The recent decision by the US to withdraw from the 2015 Paris Agreement on Climate Change has failed to affect the future of green and socially responsible ETFs (exchange traded funds), results are revealing.
Following US President Donald Trump’s much-criticised announcement that the federal government will be attempting to reverse previously promised climate initiatives, figures have been released which show that for example the VanEck Vectors Green Bond ETF (NYSEArca: GRNB) is up 2.2% over last month, more than doubling the Bloomberg Barclay’s US Aggregate Bond Index’s 1% gain. “Regardless of the future of the Paris Agreement, the green bonds market continues to have significant growth potential,” promised VanEck’s ETF Product Manager William Sokol in a note.
Green funds are still, and will continue to be, a very popular option for investors, especially those concerned with the future, who wish to gain income whilst ensuring the sustainability of our planet, and they are unlikely to be put off by Trump’s decision.
Many other countries have adopted, and remain firm to, policies which favour renewables and sustainable targets and green bonds could be important to finance transitions. Sokol said: “Europe, and more recently China and other emerging markets, have played a much greater role [than the US] in the development of the market in terms of formulating policies that support market growth. Even though the US has ceded its position on the issue of climate change, other countries will likely continue to make progress on renewables, electric vehicles, etc., providing a strong project pipeline for green bonds.”

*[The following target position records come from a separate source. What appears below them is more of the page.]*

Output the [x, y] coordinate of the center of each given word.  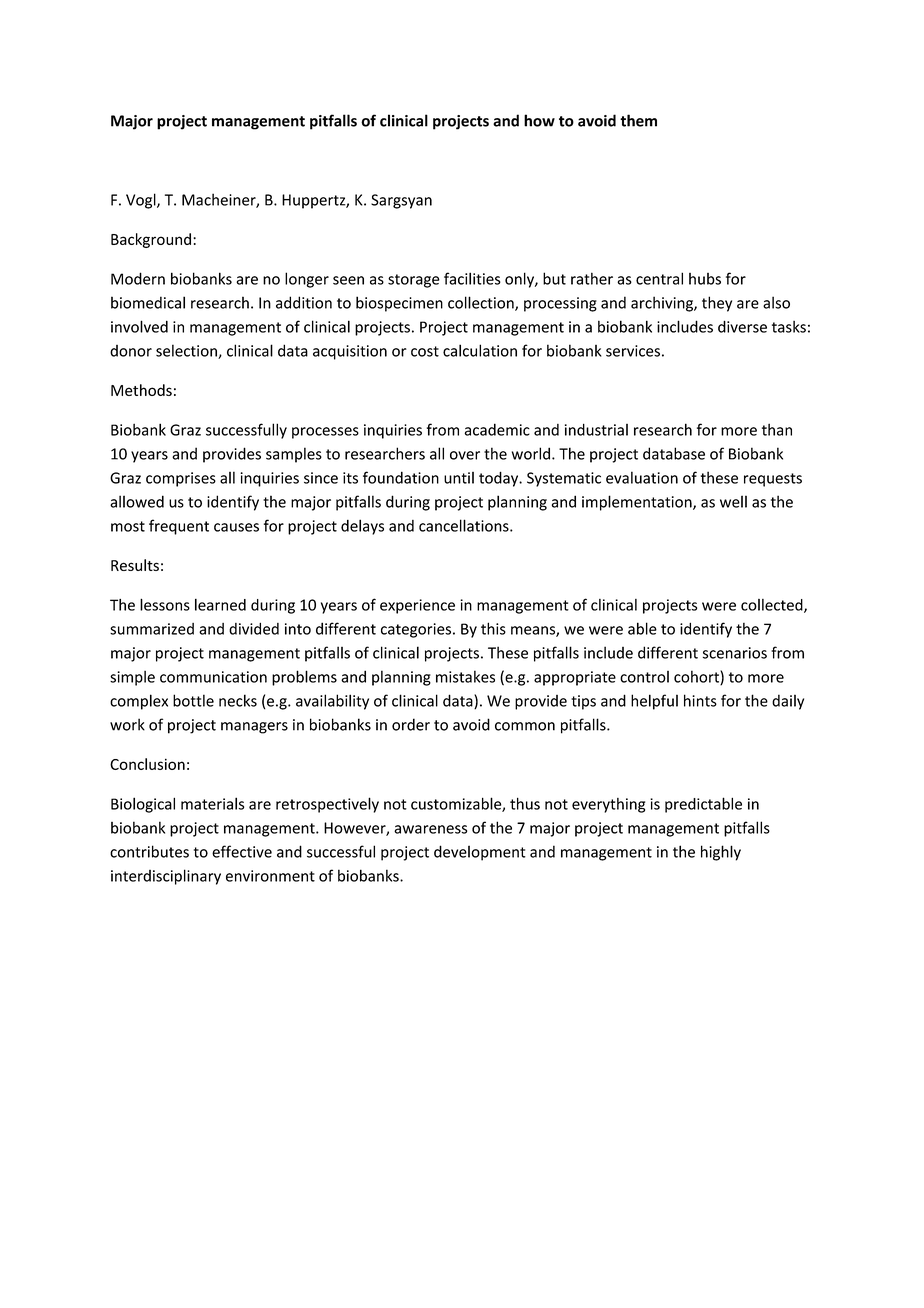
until [459, 478]
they [717, 304]
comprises [181, 479]
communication [213, 677]
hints [700, 700]
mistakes [465, 676]
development [480, 853]
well [733, 501]
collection [482, 303]
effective [242, 851]
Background [151, 240]
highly [721, 853]
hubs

Regardless of the federal government’s stance, many businesses and politicians in the US have already announced their intention to continue seeking sustainable solutions. In an open letter to the international community and parties to the Paris Agreement U.S. state, local, and business leaders issued a statement to confirm their ongoing support of the move to clean energy:
“We, the undersigned mayors, governors, college and university leaders, businesses, and investors are joining forces for the first time to declare that we will continue to support climate action to meet the Paris Agreement.”
The state of New York aims to boost employment figures through a $1.5 billion plan to invest in renewable energy projects.
American Electric Power, a company that has historically produced more coal electricity than any other U.S. power company, confirm their transition towards clean energy. In a statement, AEP President and CEO Nicholas Akins said "Our investors certainly expect us to really focus on sustainability and de-risk our business, so we continue to focus on that. Secondly, from a customer standpoint, there's an expectation that we move to that cleaner energy economy."
Apple has issued green bonds both in response to investment demand and to push its own environmental stewardship. At ExxonMobil Corp. shareholders approved a resolution forcing the company to report on the impact of climate change. S.C. Johnson & Son announced that its factory in Bay City, Michigan is now powered entirely by local wind power, joining two others—in the Netherlands and Poland—already running on full wind power.
Following the US decision to withdraw from the international agreement, country leaders, such as French President Macron and famous environmentalist campaigners, such as Arnold Schwarzenegger, have released videos which rapidly went viral across the world.